On This Day…February 22nd
RAF Air Transport Auxilliary ferry pilot, Veronica, sits in her Spitfire, February 22nd, 1943.
Four caskets containing 22nd Marines, Parry Island, Eniwetok, February 22nd, 1944.
22nd February 1944. A TBM Avenger flies over Tinian Island, at this time still occupied by Japanese forces.
A-36A Apache aircraft ‘Judy’ of 522nd Fighter Squadron, US 86th Fighter-Bomber Group after a forced landing at Gaudo Airfield, Southern Italy, 22nd February,1944.
The A-36 ‘Apache’ was essentially an early model P-51 Mustang fitted with two dive brakes on each wing (see photo below). Other modifications included strengthening of the wings (one prototype (in) famously lost both wings in a dive), movement of the bomb racks closer to the main landing gear for less wing flexing, and the installation of small vent windows in the windscreen side panels. In addition, two Browning M2 .50 caliber machine guns were mounted in each wing, and two more .50 cal. guns were mounted in the lower nose to fire through the propeller. Naturally, the A-36 inherited the Mustang’s good looks and charm.
A captured German SdKfz 7 artillery tractor in the Western desert, Tunisia, 22nd February 1943.
The Battle of the Kasserine Pass was the Axis’ last major offensive in North Africa. Although it succeeded tactically in pushing the Allies back, strategically it failed to relieve their position in the area. The battle came as a huge shock to the American troops and led to significant changes in tactics and engagement. It was the first major meeting between German and American forces in WW2 and would serve as a valuable lesson to the Allies in their future campaigns in Sicily, Italy, France and Belgium.
On the 22nd February, 1944, an eight year old boy was playing with his friends in a public park in Sheffield, England. The open field they played in was surrounded by trees and residential areas. The boys first heard and then saw a very low flying B-17 come at them with only one engine functioning. The Fortress was so low the boys could see the pilot waving at them through the canopy.
The B-17 ‘Mi Amigo’ was attempting to return to its base in Northamptonshire after being attacked by German FW190’s. It had been carrying a 4,000 lb bomb intended for a Luftwaffe air station in Aalborg, Denmark, when it was ambushed by fighters over the North Sea. Pilot Lieutenant John Kriegshauser was awarded a posthumous Distinguished Flying Cross for minimising loss of life with great skill and sacrifice.
Thinking the pilot was being friendly, the boys all waved back and were delighted the pilot turned he bomber and made another pass. The boys were not to know that the pilot was trying to wave then away so he could land in the clearing. Seeing the boys were not leaving, Kriegshauser gave up on a clear landing and aimed ‘Mi Amigo’ over the trees where the plane crashed with the loss of all crew.

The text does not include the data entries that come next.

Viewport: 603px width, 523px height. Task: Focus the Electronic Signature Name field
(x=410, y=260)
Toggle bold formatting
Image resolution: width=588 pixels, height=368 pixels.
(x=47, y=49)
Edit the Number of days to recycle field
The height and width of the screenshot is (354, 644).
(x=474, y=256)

A memorial stone was laid and a service held every closest Sunday to the anniversary of the crash. However, the strangest memorial was observed by a local who, later in the day of the crash, saw another very low flying B-17 pass over the exact spot of the downed aircraft. Noting that something fell from this second Fortress, it was found that the fly past was intended and a wreath dropped on the remains.
One of the boys in the park that horrible day was Tony Foulds, now 82 years old. He has been diligently attending to the memorial for decades, harbouring the guilt of not understanding the pilot’s signals. Today, on 22nd February, a flypast took place to honour the crew, including a ‘missing man’ formation of Fx15’s.
An ‘air mechanic’ handing photographic plates to an observer in a Royal Aircraft Factory R.E.8 near Arras, France, on 22nd February, 1918.
173rd Airborne Brigade, South Vietnam, February 22nd 1967. This was Day one of the first and only US Army mass parachute jump of the Vietnam War (and biggest parachute operation since WWII). The jump was one element of the airborne and infantry “search and destroy” tactics of ‘Operation Junction City’. The operation continued through to May of ‘67.
Tankers of 66th Armored Regiment taking part in a press briefing at Teuven, Belgium, 22nd February 1945. They are showing the difference between the 75mm (left) and 76mm (right).
Westland Wyvern S4 (WP346) crashes into parked Sea Hawks in an accident caused by a burst tyre on landing – 22nd February 1957.